Days that make you dream for the future.

Certain days really bring home the message that I am living in a busy time of life. A time filled with demanding young kids that are not yet able to realize their ungrateful nature (hello Mr. 2.5!). The other day PapaBird had all day commitments with work leaving me to scramble to do the morning drop offs and be home before daycare closed. Of course it also coincided with a call from the school board saying our bus was 30 minutes late and the worst traffic I've experienced coming home due to some recent snow fall.

I found out two minutes before our regular bus time that the transportation board had sent out the wrong bus number and our bus driver was only 2 minutes late. Cue the mad scramble to get 3 kids out the door in less than 3 minutes! I must say I was really proud of everyone! They all did it without complaint and relatively quickly. No small feat when everyone is 8 or under!

My day at work was good, though the work is definitely starting to pile up. At least there is an understanding of what one can actually accomplish and high level priorities are relatively easy to establish. The rest will be able to wait or to be shared. So far this has helped keep the stress levels at a reasonable level.

The hardest part of the day, that threw me to the dream of being retired was the slow tedious drive home. Fortunately it's definitely a rarity, but my normal 30 minute commute took 55, making me 10 minutes after our day home officially closed. Then of course because everyone was now starving the screaming and temper tantrums were cued. As PapaBird wasn't coming home tonight I lacked my normal tag team ability, or at least a distraction and temporary peace from the incessant screaming of  2 year old.

Once food was in the three of them, peace settled, but I was done. Normally we avoid screen time on weeknights, but Mama's nerves called for an exception. After the arranged deal of everyone into pjs, because I'm not adding that fight to my day when they get a little tired, we settled in to watch "Back in time for Dinner".


Credit CBC television, https://www.cbc.ca/life/backintimefordinner


Sidebar: if you are looking for an interesting show to watch with the family this one is fun and educational. It makes a family live the middle class lifestyle of each decade from the 1940s to 1990s and focuses on the food they made, gender roles in the home and the evolution and what teenagers did for fun. 

PapaBird got home as it was nearing bedtime and I was so relieved. Even a single evening alone is always a good reminder of how much we appreciate each other and how I'm so grateful I am for him. 
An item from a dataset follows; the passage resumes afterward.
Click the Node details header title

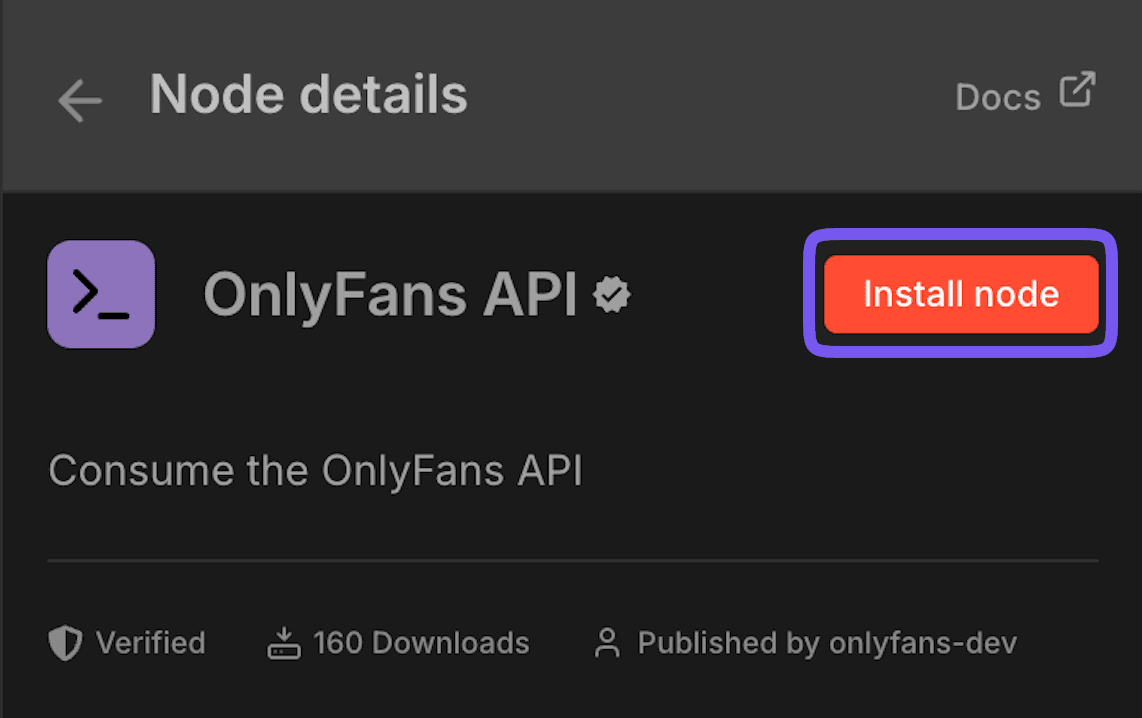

I just feel so drained after dealing with screaming kids for almost an hour. My main battle is I feel so much better about myself if I have accomplished the things I've set out to do. At the moment I'm wanting to get through my sewing plan list. Mainly so I have some proof for my time. However after an evening like that all I had the energy for was a bath. It is exhausting. I'm thankful most nights are not like that, but it does make me long for having my days to myself or the kids being less demanding in the evenings. It is coming. Already my older two do their own thing and leave me to cook. Days like this feel like survival and it's a hard pill to swallow when the random stranger at the store will tell you to enjoy every minute while they're young. I think they forget how hard some of those moments are. How it's so easy to lose ourselves in them. How the only way to get through those days is longing for the future. Well that's what I have to do anyways and I'm ok with it and refuse to feel guilty about it.